- Requisito -
Copie sem alterações a passagem do trecho sobre software livre no Brasil, começando em "O Casa Brasil pode" e seguindo até "mundo digital anualmente.".

- Trecho do documento -
++++++++++++++++++++
A idéia é que o país não seja refém de uma tecnologia da qual não tem controle ou domínio. ‘Na gestão Lula, começamos uma política tecnológica que faz o Brasil quebrar o monopólio de fornecedores. Precisamos parar de comprar programas como compramos trigo ou qualquer outro produto. Software é tecnologia de informação e, portanto, deve ser considerado item estratégico para a nação’, complementa o presidente do Instituto Nacional de Tecnologia da Informação (ITI), Sérgio Amadeu.
Ele exibe na tela de seu computador o ambiente de trabalho do Linux, que tem 150 mil desenvolvedores registrados em todo o mundo. ‘O software livre não é, necessariamente, gratuito. Mas as suas alterações são, e ele pode ser adaptado às necessidades do usuário’, ressalta Amadeu.
O Brasil puxa a vanguarda do movimento de softwares livres e começa a atrair a atenção de outros países em desenvolvimento. Índia e África do Sul já começam a se interessar pelos programas de código aberto. Na última visita do presidente Lula à África, os centros de informática doados pelo Brasil foram instalados com tecnologia livre de licenças. Um software desenvolvido por técnicos brasileiros, o Sacix, abriu a possibilidade de ligar máquinas antigas à Internet em Moçambique.
Redes interligadas
Ao migrar dos softwares proprietários para os livres, o governo aproveita para dar operabilidade integrada aos seus sistemas, interligando os componentes de tecnologia da informação dos governos estaduais, municipais e federal, e dos poderes legislativo e judiciário. É o chamado e-ping.
Isso significa, por exemplo, que o cadastro de um cidadão feito no Instituto Nacional do Seguro Social (INSS) poderá ser compartilhado com outros órgãos públicos que necessitem de tais informações para emitir documentos ou mesmo trocar um prontuário médico em eventual mudança de cidade.
Para os cadastros sociais, a rede única de informações também é o melhor caminho. Um exemplo disso é o Bolsa Família, benefício do governo federal executado em parceria com os estados e municípios. Além de atender ao cidadão com mais rapidez e eficiência, a troca de dados dos vários setores e segmentos da Administração Pública dificulta a duplicidade de informações e possíveis fraudes.
Internet para todos
Até o final de 2005, entre dois e três milhões de brasileiros de baixa renda terão acesso à Internet com direito a endereço eletrônico. Começa a sair do papel o Projeto Casa Brasil, que instalará telecentros em comunidades carentes do campo e das periferias de grandes cidades. Nestes locais, serão ligados pelo menos dez computadores em banda larga, operando com softwares livres. O projeto também prevê a instalação de estúdios multimídia para a proliferação de rádios comunitárias e acesso a serviços de correio, bancos e governo eletrônico para pagamento de contas.
A entrada nos telecentros – muitos deles previstos em escolas e bibliotecas públicas – será gratuita. A coordenação ficará sob a responsabilidade da própria comunidade por meio de organizações não-governamentais (ongs) que destinarão monitores treinados pelo governo federal para disseminar o conhecimento nas regiões. Estima-se que cada Casa Brasil atinja diretamente quase três mil pessoas. ‘Crianças vão fazer as tarefas de casa com auxílio da web, pessoas conversarão com parentes distantes por e-mail. Se faltar um livro, a Internet pode ajudar complementando os dados’, estima Sérgio Amadeu, um dos criadores do projeto.
O Casa Brasil pode dobrar, já em 2007, o número de internautas brasileiros, hoje estimado em 16 milhões de pessoas, a maioria das classes A e B. A partir de 2006, está prevista a abertura de três mil novos telecentros a cada doze meses, o que incluirá nove milhões de brasileiros das classes D e E no mundo digital anualmente.
++++++++++++++++++++
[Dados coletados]
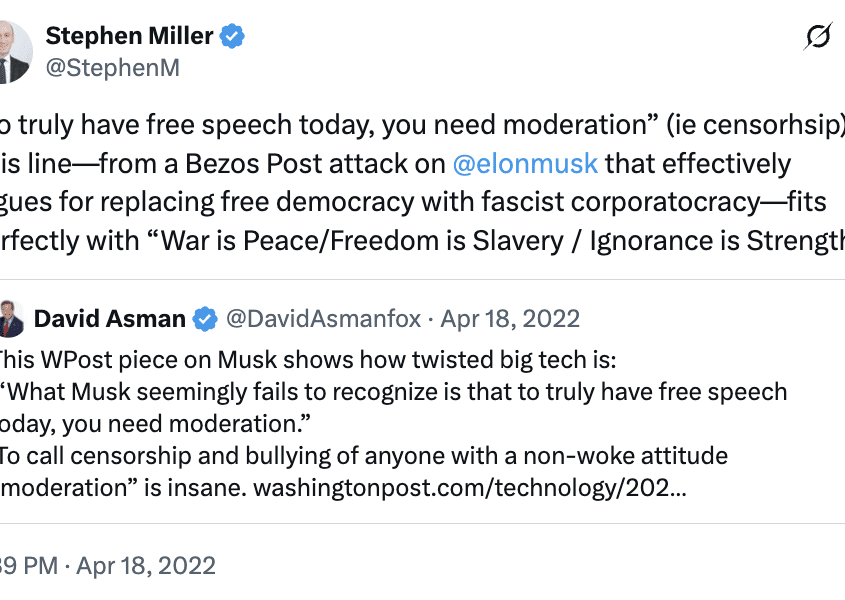Click Stephen Miller's blue verified badge
The width and height of the screenshot is (845, 600).
coord(233,37)
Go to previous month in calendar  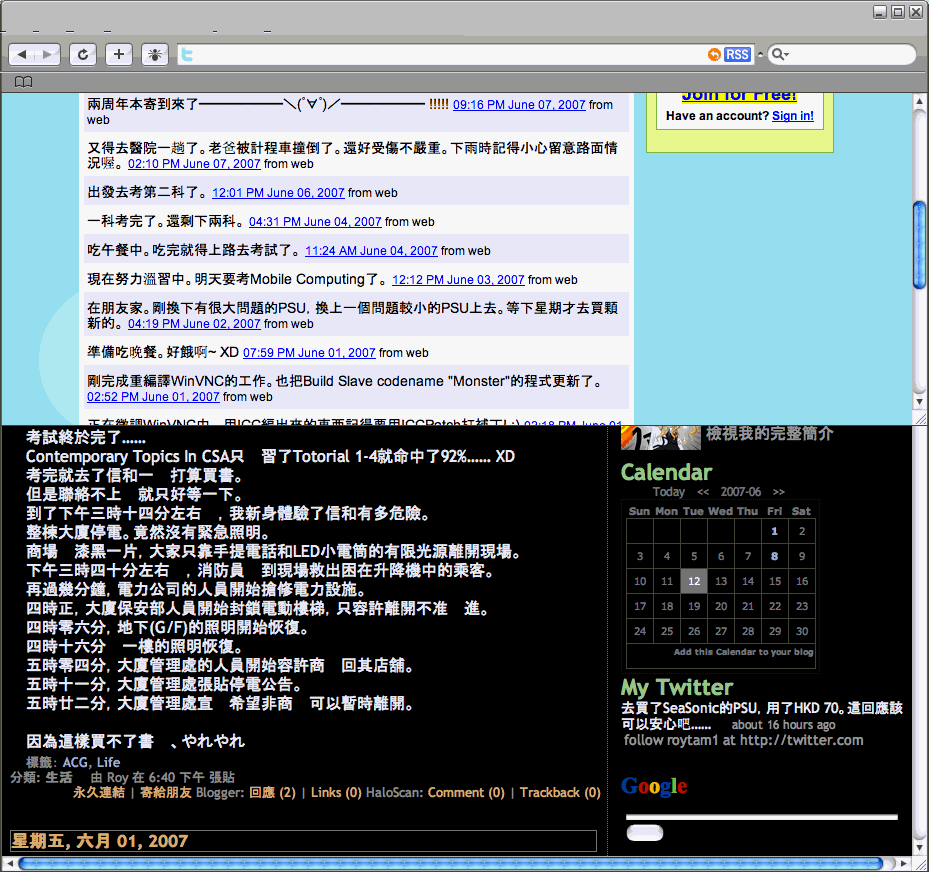[x=703, y=492]
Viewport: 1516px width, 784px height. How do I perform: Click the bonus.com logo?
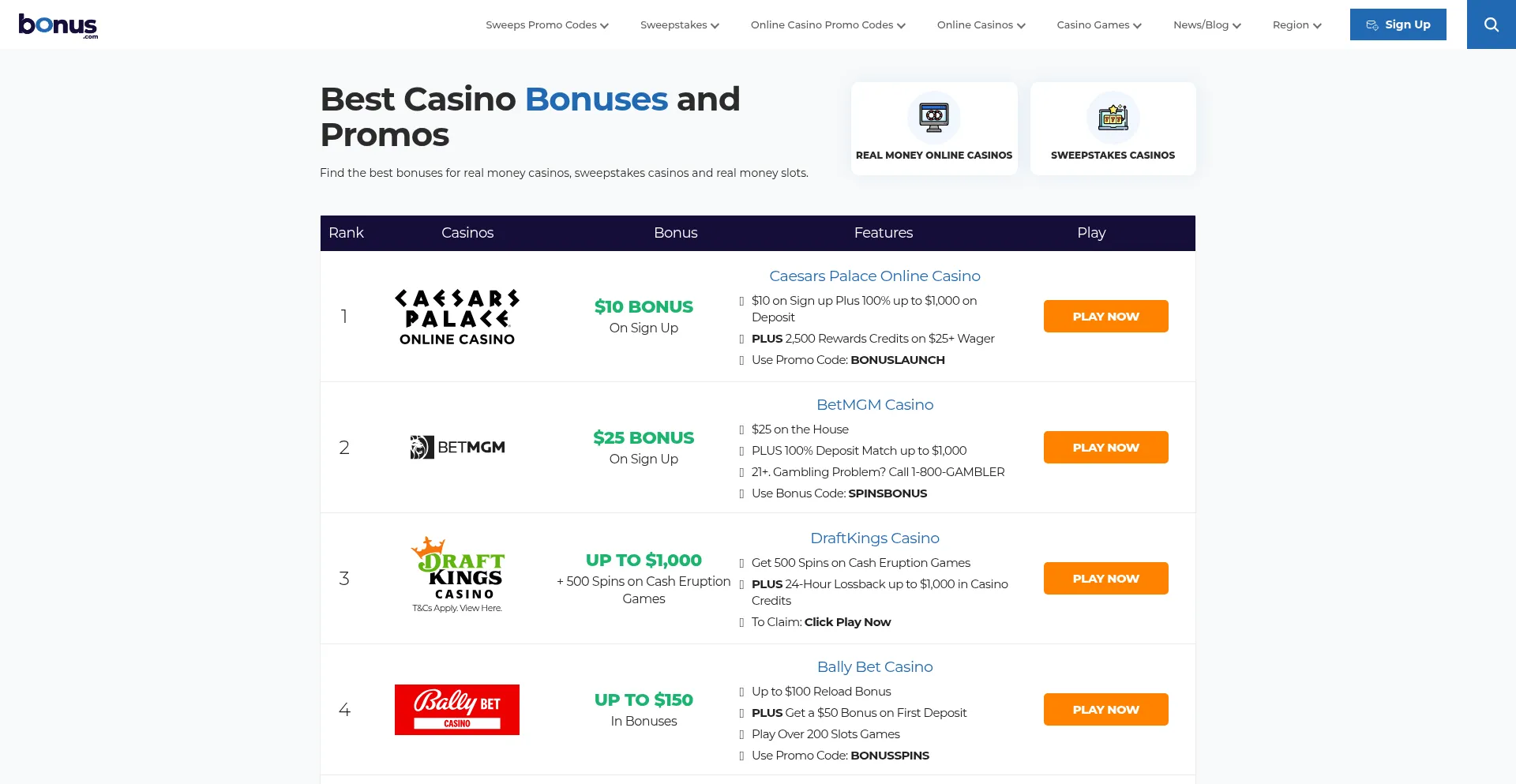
++++++++++++++++++++
- Exercício resolvido -
O Casa Brasil pode dobrar, já em 2007, o número de internautas brasileiros, hoje estimado em 16 milhões de pessoas, a maioria das classes A e B. A partir de 2006, está prevista a abertura de três mil novos telecentros a cada doze meses, o que incluirá nove milhões de brasileiros das classes D e E no mundo digital anualmente.